#### Assignment:
Pull every line that includes the word "This" out of the data below and copy it.

(Data items)
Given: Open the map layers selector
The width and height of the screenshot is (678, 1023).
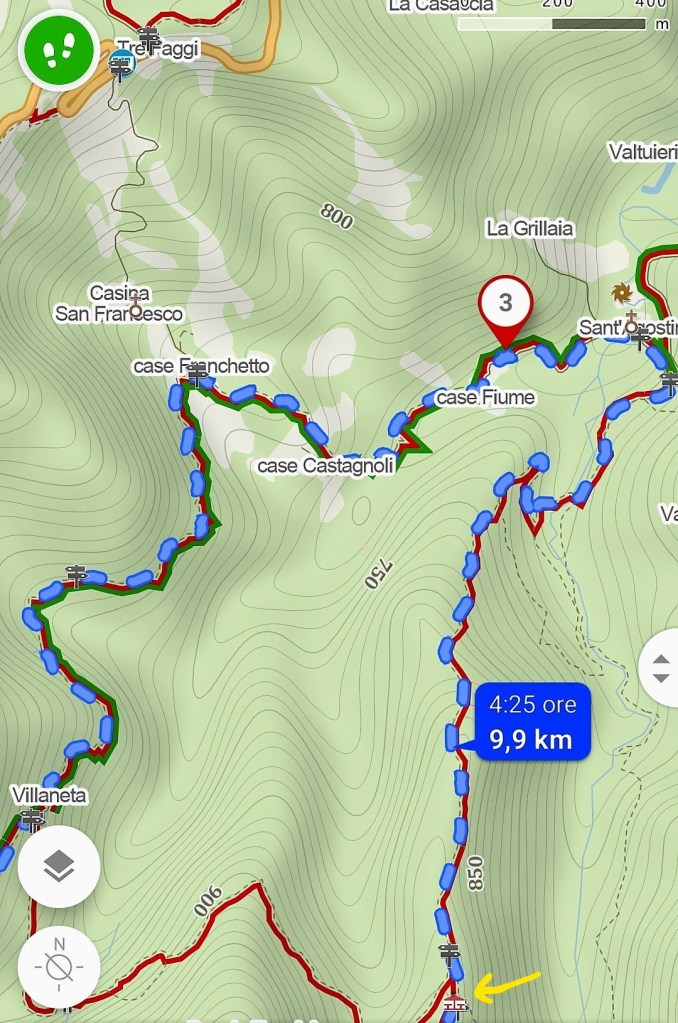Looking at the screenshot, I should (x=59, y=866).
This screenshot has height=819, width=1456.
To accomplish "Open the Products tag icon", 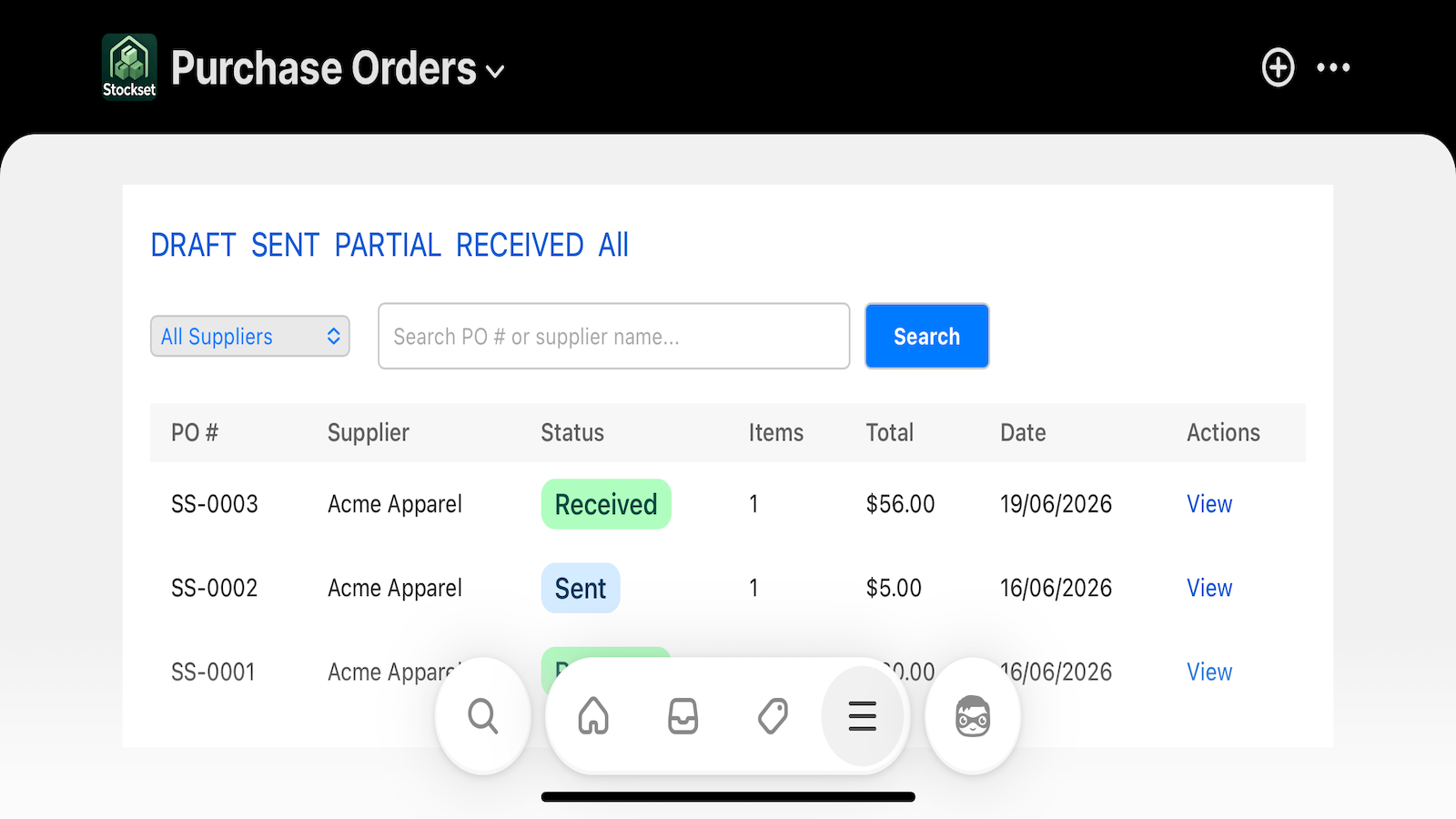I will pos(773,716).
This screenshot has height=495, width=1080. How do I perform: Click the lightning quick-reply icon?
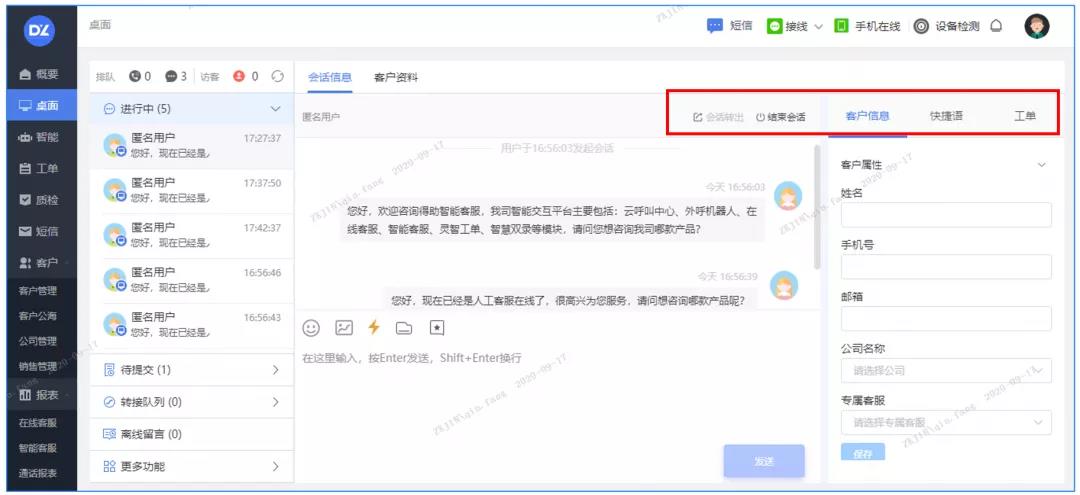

#### Task result:
This screenshot has height=819, width=1456.
This screenshot has height=495, width=1080. How do I perform: Click the lightning quick-reply icon?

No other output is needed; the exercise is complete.